» **Supplied records**
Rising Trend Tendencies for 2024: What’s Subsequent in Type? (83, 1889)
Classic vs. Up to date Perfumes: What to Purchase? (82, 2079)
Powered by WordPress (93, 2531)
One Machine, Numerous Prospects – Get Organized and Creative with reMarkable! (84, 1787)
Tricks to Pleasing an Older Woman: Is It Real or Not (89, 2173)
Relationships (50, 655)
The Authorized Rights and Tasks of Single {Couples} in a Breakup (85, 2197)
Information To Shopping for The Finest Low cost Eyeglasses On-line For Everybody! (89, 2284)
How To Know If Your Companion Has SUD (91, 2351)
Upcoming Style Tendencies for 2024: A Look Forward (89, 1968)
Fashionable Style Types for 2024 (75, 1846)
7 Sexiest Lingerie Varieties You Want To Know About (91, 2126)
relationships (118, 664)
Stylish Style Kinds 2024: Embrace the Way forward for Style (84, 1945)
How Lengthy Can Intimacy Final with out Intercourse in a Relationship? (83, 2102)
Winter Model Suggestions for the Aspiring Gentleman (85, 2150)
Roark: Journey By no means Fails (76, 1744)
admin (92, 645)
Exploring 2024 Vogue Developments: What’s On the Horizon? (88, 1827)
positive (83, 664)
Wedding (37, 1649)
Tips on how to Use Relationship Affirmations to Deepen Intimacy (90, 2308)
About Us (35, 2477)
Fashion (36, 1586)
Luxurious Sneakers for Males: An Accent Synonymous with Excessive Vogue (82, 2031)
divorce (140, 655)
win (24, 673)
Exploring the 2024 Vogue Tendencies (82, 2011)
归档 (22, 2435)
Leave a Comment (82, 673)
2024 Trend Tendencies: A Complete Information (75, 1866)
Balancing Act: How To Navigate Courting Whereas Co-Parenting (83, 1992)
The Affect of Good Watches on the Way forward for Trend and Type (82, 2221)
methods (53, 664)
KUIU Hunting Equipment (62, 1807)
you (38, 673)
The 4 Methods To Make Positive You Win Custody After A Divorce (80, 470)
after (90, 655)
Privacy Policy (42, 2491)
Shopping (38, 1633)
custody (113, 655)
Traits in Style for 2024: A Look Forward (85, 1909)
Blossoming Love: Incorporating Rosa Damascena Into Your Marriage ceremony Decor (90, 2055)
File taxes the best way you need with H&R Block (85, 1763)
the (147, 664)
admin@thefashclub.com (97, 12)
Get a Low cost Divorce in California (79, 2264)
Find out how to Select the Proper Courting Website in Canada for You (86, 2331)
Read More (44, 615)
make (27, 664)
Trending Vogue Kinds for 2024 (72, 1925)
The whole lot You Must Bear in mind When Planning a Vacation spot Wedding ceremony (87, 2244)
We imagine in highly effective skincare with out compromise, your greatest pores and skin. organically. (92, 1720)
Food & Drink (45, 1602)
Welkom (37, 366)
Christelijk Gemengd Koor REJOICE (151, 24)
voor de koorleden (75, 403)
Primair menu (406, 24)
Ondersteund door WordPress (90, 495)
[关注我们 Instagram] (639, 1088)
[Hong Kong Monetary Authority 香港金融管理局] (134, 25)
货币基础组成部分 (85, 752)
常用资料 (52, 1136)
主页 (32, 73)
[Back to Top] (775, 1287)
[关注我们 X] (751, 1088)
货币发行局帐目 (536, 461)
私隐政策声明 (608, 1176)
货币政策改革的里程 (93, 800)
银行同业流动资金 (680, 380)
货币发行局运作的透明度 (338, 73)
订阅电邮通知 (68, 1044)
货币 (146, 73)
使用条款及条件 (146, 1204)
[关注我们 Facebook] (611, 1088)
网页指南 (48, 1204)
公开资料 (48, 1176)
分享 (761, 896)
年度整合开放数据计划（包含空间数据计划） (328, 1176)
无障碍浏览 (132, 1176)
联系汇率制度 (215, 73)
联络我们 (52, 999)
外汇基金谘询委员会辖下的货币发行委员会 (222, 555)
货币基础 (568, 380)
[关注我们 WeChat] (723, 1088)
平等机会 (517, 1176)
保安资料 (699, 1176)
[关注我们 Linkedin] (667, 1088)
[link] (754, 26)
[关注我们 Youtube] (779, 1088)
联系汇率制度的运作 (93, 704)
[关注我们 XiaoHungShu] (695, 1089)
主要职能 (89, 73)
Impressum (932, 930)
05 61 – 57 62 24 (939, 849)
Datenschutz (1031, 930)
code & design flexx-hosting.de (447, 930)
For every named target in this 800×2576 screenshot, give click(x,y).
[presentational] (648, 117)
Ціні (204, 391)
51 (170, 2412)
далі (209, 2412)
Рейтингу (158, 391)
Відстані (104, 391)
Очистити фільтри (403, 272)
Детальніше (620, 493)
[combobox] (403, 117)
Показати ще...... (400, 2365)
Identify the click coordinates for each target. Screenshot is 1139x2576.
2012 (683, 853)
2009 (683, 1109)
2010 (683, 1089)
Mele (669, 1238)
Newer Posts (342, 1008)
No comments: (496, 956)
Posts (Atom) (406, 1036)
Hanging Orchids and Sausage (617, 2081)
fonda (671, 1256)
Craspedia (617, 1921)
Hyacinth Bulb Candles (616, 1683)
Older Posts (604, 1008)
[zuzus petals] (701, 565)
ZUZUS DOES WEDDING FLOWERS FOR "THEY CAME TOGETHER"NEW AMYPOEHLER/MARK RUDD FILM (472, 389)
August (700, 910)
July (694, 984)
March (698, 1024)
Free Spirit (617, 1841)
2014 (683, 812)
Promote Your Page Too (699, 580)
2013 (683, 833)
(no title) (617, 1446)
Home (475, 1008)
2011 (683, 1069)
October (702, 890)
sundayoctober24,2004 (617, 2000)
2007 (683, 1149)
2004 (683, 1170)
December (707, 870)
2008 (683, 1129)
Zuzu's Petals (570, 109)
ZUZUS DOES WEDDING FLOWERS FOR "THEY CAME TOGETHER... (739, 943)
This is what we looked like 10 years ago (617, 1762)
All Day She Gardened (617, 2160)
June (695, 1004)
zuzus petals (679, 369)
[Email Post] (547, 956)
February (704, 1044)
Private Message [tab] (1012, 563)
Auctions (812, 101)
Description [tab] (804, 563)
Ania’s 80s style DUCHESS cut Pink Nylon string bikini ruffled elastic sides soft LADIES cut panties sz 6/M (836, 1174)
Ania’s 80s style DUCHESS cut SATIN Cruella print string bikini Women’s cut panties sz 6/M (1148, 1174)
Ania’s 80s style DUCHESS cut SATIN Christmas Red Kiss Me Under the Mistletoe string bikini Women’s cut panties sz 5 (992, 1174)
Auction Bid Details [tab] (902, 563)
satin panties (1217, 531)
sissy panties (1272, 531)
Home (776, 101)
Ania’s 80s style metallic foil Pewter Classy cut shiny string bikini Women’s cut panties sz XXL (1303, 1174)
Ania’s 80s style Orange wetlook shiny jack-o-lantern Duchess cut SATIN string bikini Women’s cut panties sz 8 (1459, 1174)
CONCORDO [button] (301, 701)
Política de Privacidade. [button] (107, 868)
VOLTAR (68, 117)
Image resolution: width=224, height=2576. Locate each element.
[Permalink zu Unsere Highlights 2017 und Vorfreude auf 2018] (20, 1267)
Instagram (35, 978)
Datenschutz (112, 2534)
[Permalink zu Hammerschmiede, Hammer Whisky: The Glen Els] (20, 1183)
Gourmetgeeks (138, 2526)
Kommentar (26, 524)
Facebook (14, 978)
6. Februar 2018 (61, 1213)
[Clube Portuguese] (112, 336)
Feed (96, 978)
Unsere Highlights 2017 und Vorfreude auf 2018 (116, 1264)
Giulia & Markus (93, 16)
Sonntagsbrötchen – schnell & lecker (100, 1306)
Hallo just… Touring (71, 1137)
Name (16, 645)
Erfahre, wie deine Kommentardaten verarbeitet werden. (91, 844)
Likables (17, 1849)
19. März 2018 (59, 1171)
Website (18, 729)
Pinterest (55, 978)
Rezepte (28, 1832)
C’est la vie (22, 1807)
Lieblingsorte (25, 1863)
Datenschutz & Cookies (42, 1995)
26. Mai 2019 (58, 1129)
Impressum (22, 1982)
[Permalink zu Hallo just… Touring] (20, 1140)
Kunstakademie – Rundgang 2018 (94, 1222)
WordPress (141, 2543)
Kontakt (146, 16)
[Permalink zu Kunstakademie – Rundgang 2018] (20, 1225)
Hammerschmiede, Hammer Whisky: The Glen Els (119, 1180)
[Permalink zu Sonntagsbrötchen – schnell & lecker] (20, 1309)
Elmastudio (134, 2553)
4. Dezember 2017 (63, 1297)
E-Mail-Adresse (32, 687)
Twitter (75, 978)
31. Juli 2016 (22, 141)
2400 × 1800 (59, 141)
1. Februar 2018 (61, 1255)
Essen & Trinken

» **Description of the task**
Look back at the entries above and repeat, unchanged, every line from the line holding "Hanging Orchids and Sausage (617, 2081)" through the line holding "2014 (683, 812)".

» **Solution to the exercise**
Hanging Orchids and Sausage (617, 2081)
fonda (671, 1256)
Craspedia (617, 1921)
Hyacinth Bulb Candles (616, 1683)
Older Posts (604, 1008)
[zuzus petals] (701, 565)
ZUZUS DOES WEDDING FLOWERS FOR "THEY CAME TOGETHER"NEW AMYPOEHLER/MARK RUDD FILM (472, 389)
August (700, 910)
July (694, 984)
March (698, 1024)
Free Spirit (617, 1841)
2014 (683, 812)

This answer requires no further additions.